Discrete-space optimization in AI-driven scientific design—e.g., protein sequence and circuit layout design—suffers from low efficiency, as existing distribution optimization methods fail to exploit the inherent decomposability of property prediction models. Method: We propose Decomposition-Aware Distribution Optimization (DADO), the first method to integrate junction-tree-guided soft factorization of the search distribution with graph neural message passing, explicitly modeling local dependencies among design variables. DADO unifies estimation-of-distribution algorithms with a reinforcement learning framework, leveraging a learnable graph neural network generative model for efficient navigation in discrete design spaces. Contribution/Results: Across multiple scientific design benchmarks, DADO achieves significantly faster convergence and higher-quality optima compared to state-of-the-art baselines. Empirical results demonstrate that explicitly incorporating functional decomposability into distribution optimization is both effective and broadly applicable for discrete scientific design tasks.

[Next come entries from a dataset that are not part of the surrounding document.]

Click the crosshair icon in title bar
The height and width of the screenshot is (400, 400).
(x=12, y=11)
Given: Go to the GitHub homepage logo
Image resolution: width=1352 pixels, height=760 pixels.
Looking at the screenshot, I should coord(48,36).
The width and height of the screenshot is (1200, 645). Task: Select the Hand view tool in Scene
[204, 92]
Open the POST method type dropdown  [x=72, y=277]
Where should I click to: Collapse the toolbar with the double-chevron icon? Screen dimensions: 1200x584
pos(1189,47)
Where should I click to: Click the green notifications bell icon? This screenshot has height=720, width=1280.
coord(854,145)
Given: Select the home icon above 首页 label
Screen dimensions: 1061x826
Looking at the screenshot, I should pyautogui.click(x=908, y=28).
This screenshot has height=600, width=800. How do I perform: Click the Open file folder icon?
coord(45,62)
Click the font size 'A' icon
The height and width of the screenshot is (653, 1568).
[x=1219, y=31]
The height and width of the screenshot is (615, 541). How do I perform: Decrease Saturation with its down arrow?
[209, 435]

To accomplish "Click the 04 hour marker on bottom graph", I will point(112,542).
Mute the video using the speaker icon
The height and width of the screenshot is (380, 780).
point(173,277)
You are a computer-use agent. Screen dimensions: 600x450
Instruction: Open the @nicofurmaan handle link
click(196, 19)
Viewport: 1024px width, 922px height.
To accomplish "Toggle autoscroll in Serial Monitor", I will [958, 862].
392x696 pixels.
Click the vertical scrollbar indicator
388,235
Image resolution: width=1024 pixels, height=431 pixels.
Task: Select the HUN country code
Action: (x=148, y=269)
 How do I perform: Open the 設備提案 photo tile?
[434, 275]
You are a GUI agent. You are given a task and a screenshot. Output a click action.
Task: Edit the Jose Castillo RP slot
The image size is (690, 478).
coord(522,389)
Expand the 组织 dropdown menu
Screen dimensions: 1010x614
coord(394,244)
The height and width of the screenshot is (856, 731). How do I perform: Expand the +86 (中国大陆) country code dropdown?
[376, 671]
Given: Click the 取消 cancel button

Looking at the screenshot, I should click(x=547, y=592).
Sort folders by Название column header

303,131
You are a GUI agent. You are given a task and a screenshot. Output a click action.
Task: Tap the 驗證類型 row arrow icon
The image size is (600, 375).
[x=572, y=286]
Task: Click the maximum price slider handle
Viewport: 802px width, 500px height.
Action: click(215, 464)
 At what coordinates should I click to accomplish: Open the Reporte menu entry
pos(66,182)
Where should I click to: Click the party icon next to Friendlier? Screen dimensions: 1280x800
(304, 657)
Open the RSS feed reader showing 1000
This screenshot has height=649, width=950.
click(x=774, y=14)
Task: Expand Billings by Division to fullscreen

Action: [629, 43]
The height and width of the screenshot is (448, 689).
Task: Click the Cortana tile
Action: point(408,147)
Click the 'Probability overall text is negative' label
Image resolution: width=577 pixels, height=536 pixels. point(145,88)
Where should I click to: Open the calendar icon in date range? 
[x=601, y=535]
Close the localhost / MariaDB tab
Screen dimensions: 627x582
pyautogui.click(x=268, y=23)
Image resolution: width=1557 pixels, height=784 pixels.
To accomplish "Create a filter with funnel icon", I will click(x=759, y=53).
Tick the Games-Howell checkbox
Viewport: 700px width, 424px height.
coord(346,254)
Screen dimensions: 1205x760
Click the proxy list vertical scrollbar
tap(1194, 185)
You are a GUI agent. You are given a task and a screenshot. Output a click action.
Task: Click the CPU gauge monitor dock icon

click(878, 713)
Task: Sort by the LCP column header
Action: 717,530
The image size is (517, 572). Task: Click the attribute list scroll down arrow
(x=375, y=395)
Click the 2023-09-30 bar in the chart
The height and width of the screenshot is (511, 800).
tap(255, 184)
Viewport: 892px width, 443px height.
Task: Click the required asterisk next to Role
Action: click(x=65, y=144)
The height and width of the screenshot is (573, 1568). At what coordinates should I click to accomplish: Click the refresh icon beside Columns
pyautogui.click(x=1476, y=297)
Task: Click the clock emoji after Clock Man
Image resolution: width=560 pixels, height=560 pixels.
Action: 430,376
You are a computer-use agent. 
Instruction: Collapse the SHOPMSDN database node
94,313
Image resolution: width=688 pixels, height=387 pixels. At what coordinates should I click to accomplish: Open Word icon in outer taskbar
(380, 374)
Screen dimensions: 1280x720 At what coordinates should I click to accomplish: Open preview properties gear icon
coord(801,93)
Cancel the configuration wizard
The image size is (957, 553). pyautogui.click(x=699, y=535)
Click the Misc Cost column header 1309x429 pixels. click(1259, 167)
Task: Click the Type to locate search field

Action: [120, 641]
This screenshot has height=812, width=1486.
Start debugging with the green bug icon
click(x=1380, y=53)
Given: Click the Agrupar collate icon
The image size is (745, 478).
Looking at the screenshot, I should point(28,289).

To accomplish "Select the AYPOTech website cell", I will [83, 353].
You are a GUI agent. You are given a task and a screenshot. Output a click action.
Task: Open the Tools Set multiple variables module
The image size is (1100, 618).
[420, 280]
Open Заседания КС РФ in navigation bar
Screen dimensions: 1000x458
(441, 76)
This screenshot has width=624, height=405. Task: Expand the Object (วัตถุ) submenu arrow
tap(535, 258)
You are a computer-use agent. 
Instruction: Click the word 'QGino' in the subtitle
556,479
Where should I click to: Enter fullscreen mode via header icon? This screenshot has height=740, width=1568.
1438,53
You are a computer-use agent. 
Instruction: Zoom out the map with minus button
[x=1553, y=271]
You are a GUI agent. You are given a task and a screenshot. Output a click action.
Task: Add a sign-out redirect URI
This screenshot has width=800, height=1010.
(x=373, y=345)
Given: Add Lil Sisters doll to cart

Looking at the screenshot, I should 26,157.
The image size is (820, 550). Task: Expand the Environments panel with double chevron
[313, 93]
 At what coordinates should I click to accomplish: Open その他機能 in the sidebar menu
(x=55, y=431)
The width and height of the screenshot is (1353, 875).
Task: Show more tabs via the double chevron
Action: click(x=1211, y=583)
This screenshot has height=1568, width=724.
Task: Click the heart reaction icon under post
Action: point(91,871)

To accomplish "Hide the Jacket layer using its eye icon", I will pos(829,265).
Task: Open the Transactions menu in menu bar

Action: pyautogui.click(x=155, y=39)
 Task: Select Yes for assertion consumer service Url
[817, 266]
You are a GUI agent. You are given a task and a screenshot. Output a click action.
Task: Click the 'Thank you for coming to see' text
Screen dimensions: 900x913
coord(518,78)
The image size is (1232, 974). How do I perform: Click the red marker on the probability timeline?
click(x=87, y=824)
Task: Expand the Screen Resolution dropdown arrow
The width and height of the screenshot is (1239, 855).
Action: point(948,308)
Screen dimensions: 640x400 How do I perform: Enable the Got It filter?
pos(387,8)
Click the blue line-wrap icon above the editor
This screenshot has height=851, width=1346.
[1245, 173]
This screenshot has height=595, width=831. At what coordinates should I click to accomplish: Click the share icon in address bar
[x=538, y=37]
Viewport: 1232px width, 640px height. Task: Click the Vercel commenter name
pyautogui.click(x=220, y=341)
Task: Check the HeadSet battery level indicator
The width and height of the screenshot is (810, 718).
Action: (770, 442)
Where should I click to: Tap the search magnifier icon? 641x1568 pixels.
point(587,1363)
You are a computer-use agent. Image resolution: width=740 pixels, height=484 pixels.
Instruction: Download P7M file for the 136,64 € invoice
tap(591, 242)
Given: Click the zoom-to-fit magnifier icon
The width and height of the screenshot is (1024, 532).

In the era of AI-driven science and engineering, we often want to design discrete objects in silico according to user-specified properties. For example, we may wish to design a protein to bind its target, arrange components within a circuit to minimize latency, or find materials with certain properties. Given a property predictive model, in silico design typically involves training a generative model over the design space (e.g., protein sequence space) to concentrate on designs with the desired properties. Distributional optimization -- which can be formalized as an estimation of distribution algorithm or as reinforcement learning policy optimization -- finds the generative model that maximizes an objective function in expectation. Optimizing a distribution over discrete-valued designs is in general challenging because of the combinatorial nature of the design space. However, many property predictors in scientific applications are decomposable in the sense that they can be factorized over design variables in a way that could in principle enable more effective optimization. For example, amino acids at a catalytic site of a protein may only loosely interact with amino acids of the rest of the protein to achieve maximal catalytic activity. Current distributional optimization algorithms are unable to make use of such decomposability structure. Herein, we propose and demonstrate use of a new distributional optimization algorithm, Decomposition-Aware Distributional Optimization (DADO), that can leverage any decomposability defined by a junction tree on the design variables, to make optimization more efficient. At its core, DADO employs a soft-factorized"search distribution"-- a learned generative model -- for efficient navigation of the search space, invoking graph message-passing to coordinate optimization across linked factors.